PROMPT
This exercise asks for the whole listing to be restated exactly.

-- -- --

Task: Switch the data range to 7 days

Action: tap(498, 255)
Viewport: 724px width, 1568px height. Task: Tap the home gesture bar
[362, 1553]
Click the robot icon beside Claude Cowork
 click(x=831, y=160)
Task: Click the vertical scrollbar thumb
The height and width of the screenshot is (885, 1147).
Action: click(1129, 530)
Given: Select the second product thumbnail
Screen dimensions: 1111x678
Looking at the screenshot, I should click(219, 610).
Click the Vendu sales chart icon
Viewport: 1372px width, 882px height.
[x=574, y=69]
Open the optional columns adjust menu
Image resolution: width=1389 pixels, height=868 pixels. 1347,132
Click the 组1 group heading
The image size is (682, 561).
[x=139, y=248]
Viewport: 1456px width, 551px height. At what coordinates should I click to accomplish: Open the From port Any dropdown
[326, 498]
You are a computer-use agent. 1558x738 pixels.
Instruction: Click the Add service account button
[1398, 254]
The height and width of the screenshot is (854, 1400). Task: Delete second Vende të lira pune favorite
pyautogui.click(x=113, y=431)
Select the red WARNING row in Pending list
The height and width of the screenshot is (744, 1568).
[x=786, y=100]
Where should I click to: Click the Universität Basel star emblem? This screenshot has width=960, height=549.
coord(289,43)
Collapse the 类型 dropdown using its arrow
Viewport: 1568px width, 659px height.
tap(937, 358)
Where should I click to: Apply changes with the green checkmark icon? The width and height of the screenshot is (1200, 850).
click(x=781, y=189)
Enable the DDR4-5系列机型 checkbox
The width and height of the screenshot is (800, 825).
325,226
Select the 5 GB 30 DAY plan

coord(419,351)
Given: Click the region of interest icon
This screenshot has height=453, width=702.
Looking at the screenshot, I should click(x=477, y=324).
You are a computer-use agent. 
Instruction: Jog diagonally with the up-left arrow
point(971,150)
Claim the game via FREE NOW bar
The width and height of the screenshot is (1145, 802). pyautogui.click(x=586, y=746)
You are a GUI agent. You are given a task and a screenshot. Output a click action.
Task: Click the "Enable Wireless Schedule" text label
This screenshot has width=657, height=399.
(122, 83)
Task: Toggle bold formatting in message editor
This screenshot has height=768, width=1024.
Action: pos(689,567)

-- -- --

RESPONSE BELOW
Task: Switch the data range to 7 days

Action: tap(498, 255)
Viewport: 724px width, 1568px height. Task: Tap the home gesture bar
[362, 1553]
Click the robot icon beside Claude Cowork
 click(x=831, y=160)
Task: Click the vertical scrollbar thumb
The height and width of the screenshot is (885, 1147).
Action: click(1129, 530)
Given: Select the second product thumbnail
Screen dimensions: 1111x678
Looking at the screenshot, I should click(219, 610).
Click the Vendu sales chart icon
Viewport: 1372px width, 882px height.
[x=574, y=69]
Open the optional columns adjust menu
Image resolution: width=1389 pixels, height=868 pixels. 1347,132
Click the 组1 group heading
The image size is (682, 561).
[x=139, y=248]
Viewport: 1456px width, 551px height. At what coordinates should I click to accomplish: Open the From port Any dropdown
[326, 498]
You are a computer-use agent. 1558x738 pixels.
Instruction: Click the Add service account button
[1398, 254]
The height and width of the screenshot is (854, 1400). Task: Delete second Vende të lira pune favorite
pyautogui.click(x=113, y=431)
Select the red WARNING row in Pending list
The height and width of the screenshot is (744, 1568).
[x=786, y=100]
Where should I click to: Click the Universität Basel star emblem? This screenshot has width=960, height=549.
coord(289,43)
Collapse the 类型 dropdown using its arrow
Viewport: 1568px width, 659px height.
tap(937, 358)
Where should I click to: Apply changes with the green checkmark icon? The width and height of the screenshot is (1200, 850).
click(x=781, y=189)
Enable the DDR4-5系列机型 checkbox
The width and height of the screenshot is (800, 825).
325,226
Select the 5 GB 30 DAY plan

coord(419,351)
Given: Click the region of interest icon
This screenshot has height=453, width=702.
Looking at the screenshot, I should click(x=477, y=324).
You are a computer-use agent. 
Instruction: Jog diagonally with the up-left arrow
point(971,150)
Claim the game via FREE NOW bar
The width and height of the screenshot is (1145, 802). pyautogui.click(x=586, y=746)
You are a GUI agent. You are given a task and a screenshot. Output a click action.
Task: Click the "Enable Wireless Schedule" text label
This screenshot has width=657, height=399.
(122, 83)
Task: Toggle bold formatting in message editor
This screenshot has height=768, width=1024.
Action: pos(689,567)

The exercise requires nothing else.